À Alger, ministres, historiens et juristes ne se réunissent donc pas pour débattre d’une page tournée, mais pour codifier l’indicible et structurer une démarche juridique capable de transformer la mémoire en droit. Le mandat confié à l’Algérie, à l’Afrique du Sud, au Togo et au Ghana n’est pas symbolique : il vise à bâtir les fondations d’un combat continental, unifié, pour obtenir réparations et restitutions. C’est un travail de longue haleine, méthodique, rigoureux, qui doit conduire à une stratégie claire : la future « Déclaration d’Alger », destinée à être adoptée par les chefs d’État africains lors du sommet de février 2026. Il est temps, en effet, que les nations africaines exigent leur dû. Le vent de la décolonisation des années 1960, aussi puissant soit-il, n’a pas suffi à mettre fin au néo-colonialisme, dont les mécanismes ont continué de saigner les économies, d’exploiter les ressources et de confisquer le patrimoine culturel. L’Afrique a été dépouillée, spoliée, dépossédée ; elle a été chair à canon lors des deux guerres mondiales ; elle a été un laboratoire à ciel ouvert pour les puissances coloniales.

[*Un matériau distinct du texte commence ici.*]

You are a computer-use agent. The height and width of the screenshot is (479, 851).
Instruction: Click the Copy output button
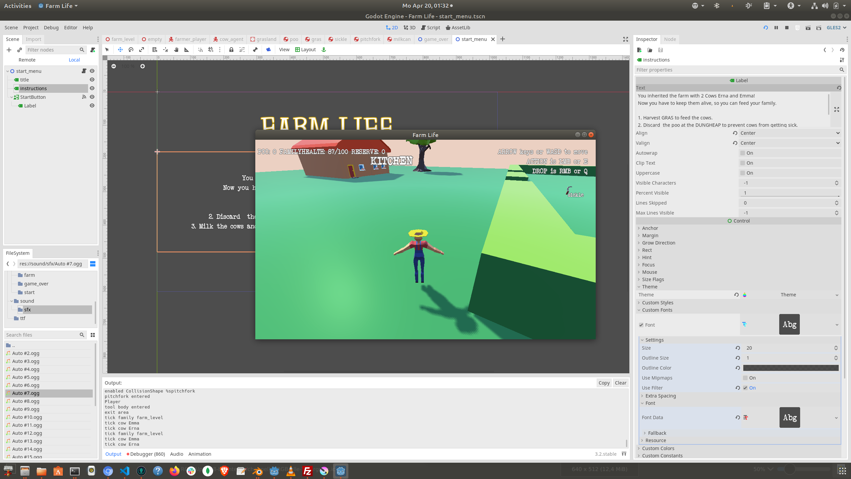pyautogui.click(x=604, y=383)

Cette accumulation d’injustices ne peut rester sans suite. L’Algérie, fidèle à ses valeurs et à son parcours historique, joue dans ce processus un rôle moteur. Son engagement n’est ni nouveau ni opportuniste. Il s’inscrit dans une politique constante : soutien aux luttes de libération, effacement de la dette de pays fragilisés, promotion des échanges interafricains, solidarité agissante face aux crises. Ce leadership ne tire pas sa légitimité d’une posture morale, mais d’une expérience victorieuse de reconquête de la souveraineté, que le pays met au service de tout un continent. Aujourd’hui, à Alger, les peuples africains s’organisent pour réclamer au colonialisme son « solde de tout compte ». Non pas par vengeance, mais par exigence de justice. Car il n’y a pas d’avenir apaisé sans vérité. Il n’y a pas de développement durable sans réparation. Il n’y a pas de dignité retrouvée sans restitution.

 L’Afrique n’est pas en train de revisiter son passé ; elle est en train de reprendre en main son destin. Et cela commence ici, maintenant, par un acte fondateur : affirmer que les crimes coloniaux ne sont ni prescrits ni oubliés — et que les victimes ont droit, enfin, à ce qui leur a été arraché. C’est cela, la vraie signification de cette conférence : l’ouverture d’un chapitre où l’Histoire cesse d’être subie pour devenir écrite, pensée et revendiquée par ceux qui en furent les premières victimes. Une Histoire qui, cette fois, leur appartient.